# To do:
Without copying any picture, transcribe exactly the lines of the data below from the one containing "The image size is (1689, 1467)." through the one containing "Select the Archive".

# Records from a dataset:

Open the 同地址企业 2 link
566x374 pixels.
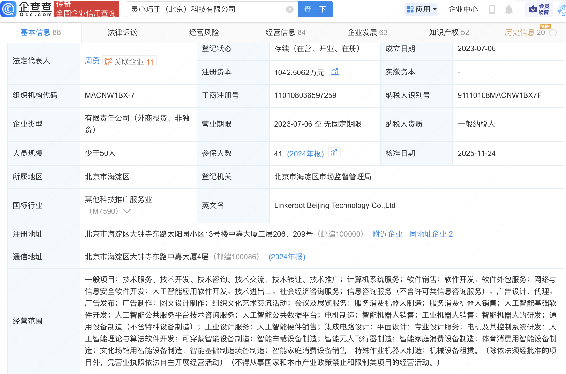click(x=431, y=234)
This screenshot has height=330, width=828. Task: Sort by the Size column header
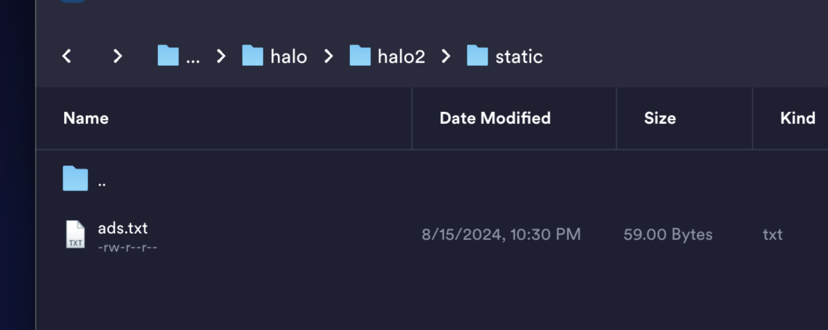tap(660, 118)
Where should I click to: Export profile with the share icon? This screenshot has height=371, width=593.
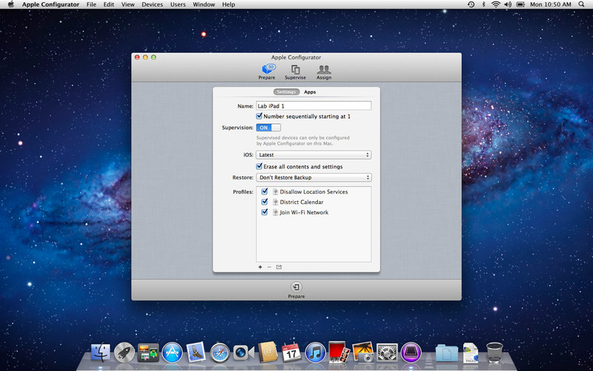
---
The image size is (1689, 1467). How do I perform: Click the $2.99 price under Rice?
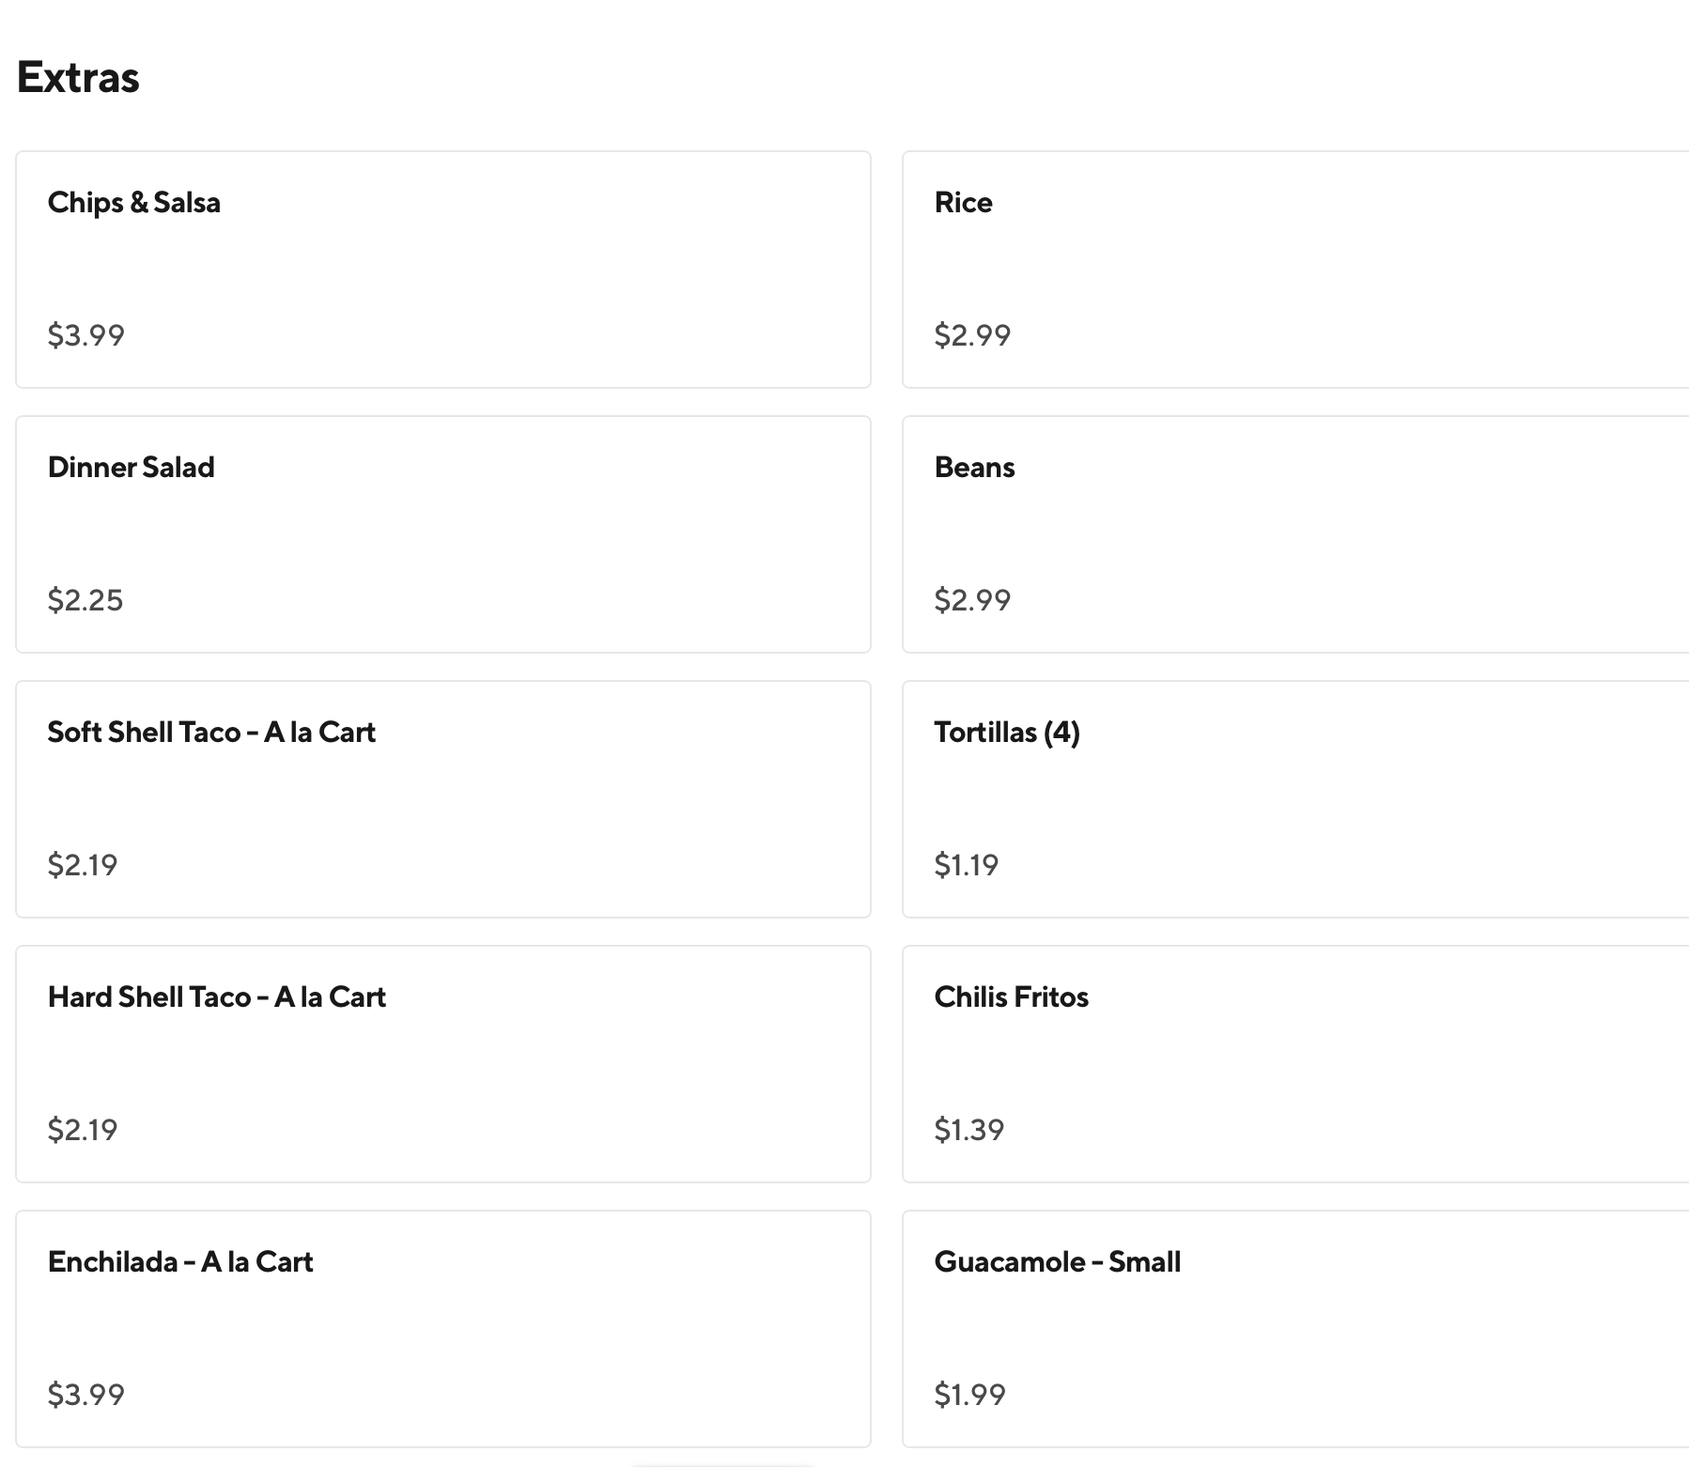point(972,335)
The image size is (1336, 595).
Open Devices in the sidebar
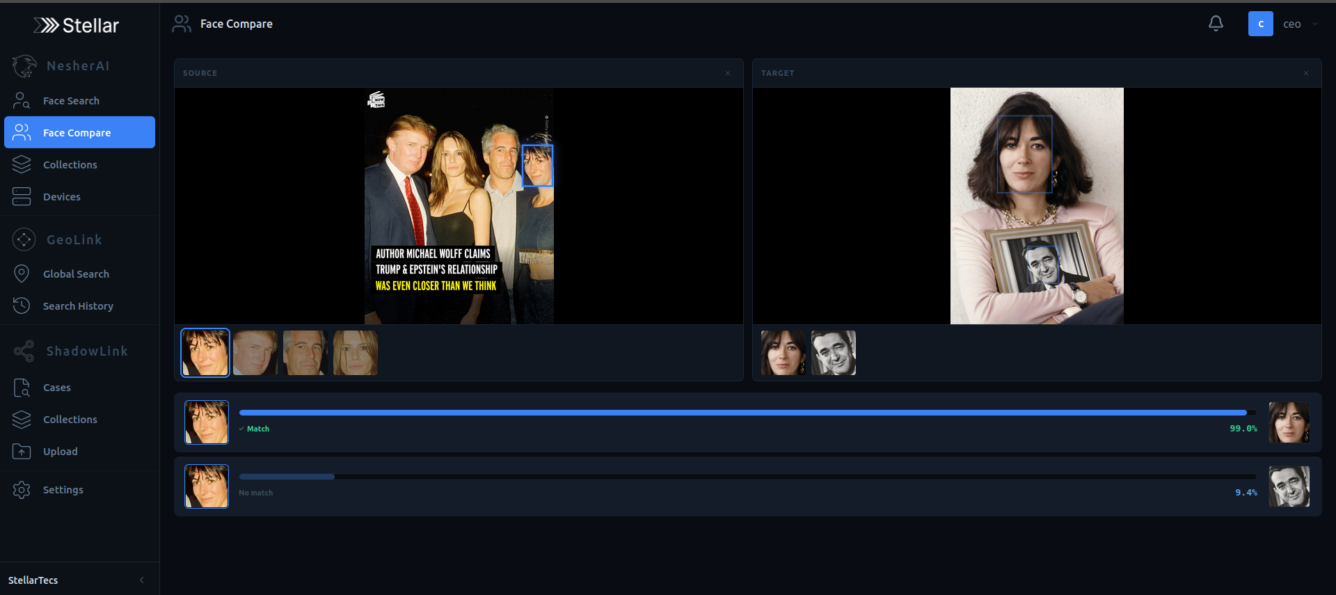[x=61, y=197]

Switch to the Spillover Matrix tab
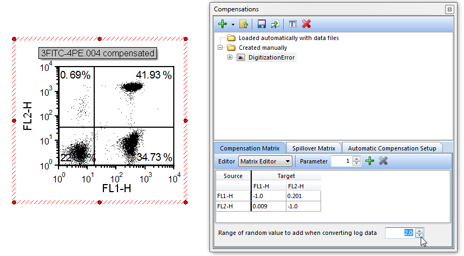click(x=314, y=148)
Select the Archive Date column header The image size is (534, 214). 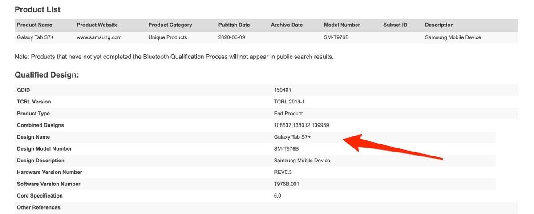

# Your response:
The image size is (1689, 1467). How do I perform: Click the $2.99 price under Rice?
point(972,335)
The image size is (1336, 595).
Open Devices in the sidebar
[x=61, y=197]

Switch to the Spillover Matrix tab
click(x=314, y=148)
Select the Archive Date column header The image size is (534, 214). 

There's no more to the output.